Embedded Maximum Out of Pocket for
Large and Self-Funded Groups
Who: Family members with non-grandfathered HSA eligible Plans and high deductible health plans.
When: Effective for plan years beginning on or after January 1, 2016.
What: On May 26, 2015, Health & Human Services (HHS) and the Department of Defense (DOD) issued an Affordable Care Act (ACA) guidance that stated non-grandfathered large fully insured groups and all self-insured plans must implement a maximum cost sharing (including deductible, copayments, and coinsurance) for each family member of no more than the cost sharing limit for single coverage.
Executive Summary: Total health plan cost sharing is generally referred to as the “Maximum-out-of-Pocket” (MOOP). The MOOP includes potential member payments from deductibles, copayments, and coinsurance. The new MOOP guidance requires that cost sharing for an individual under family coverage cannot exceed the cost sharing for comparable self-only coverage. Having an individual MOOP for each family member under the total plan MOOP is referred to as an “Embedded Maximum-out-of-Pocket.”

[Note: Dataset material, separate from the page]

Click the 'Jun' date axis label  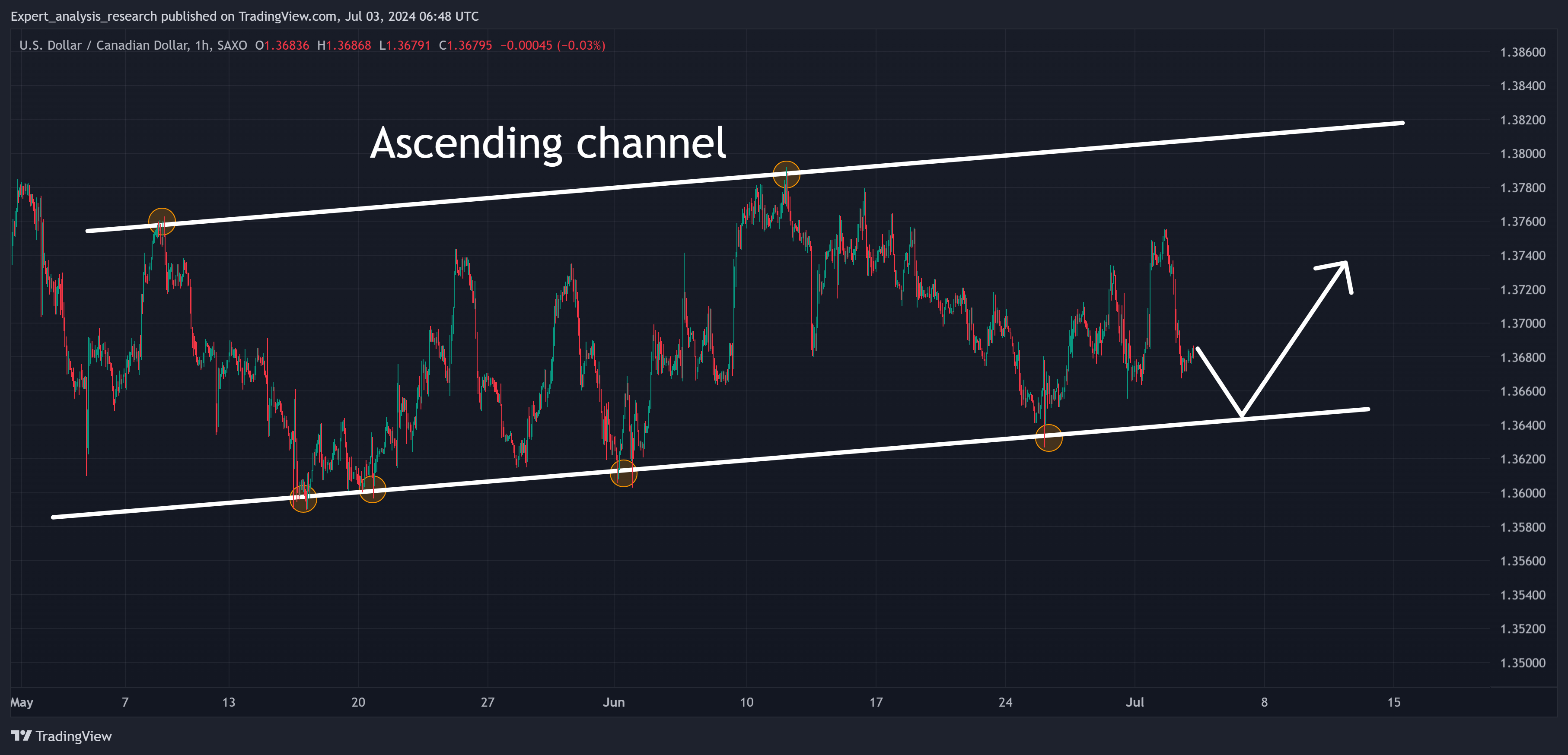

Originally a February 27, 2015 HHS Notice related to embedded MOOP’s seemed to apply only to individual and small group plans offered through an Exchange. However, the new May 26, 2015 guidance expands that notice and even overrides the pre-ACA 2004 IRS guidance that allowed a unified family MOOP for HSA eligible plans and high deductible health plans.
Most HHS posting do not relate to self-insured plans, so it is possible that additional clarifications and changes may come in future updates. But for now, Embedded MOOP limits appear to be mandated.
Actions: HR and Benefit managers should immediately contact their insurer and/or third party administrator (TPA) to begin the process of changing their plan design, as needed. Brokers and consultants should inform their clients of the change in MOOP rules especially if they are self-insured employers, who may not closely follow HHS announcements. The cost of insurance is likely to increase under this guidance so, insurers and/or actuarial firms should be contacted to estimate the cost implications of the benefit change. 2016 enrollment information should be developed to clearly inform plan members of this significant change to coverage.
The information presented and contained within this article was submitted by Ronald E. Bachman, President & CEO of Healthcare Visions and Chairman of the IHC Editorial Advisory Board. This information is general information only, and does not, and is not intended to constitute legal advice. You should consult legal advisors to determine the laws and regulations applicable to your company. Any opinions expressed within this document are solely the opinion of the individual author.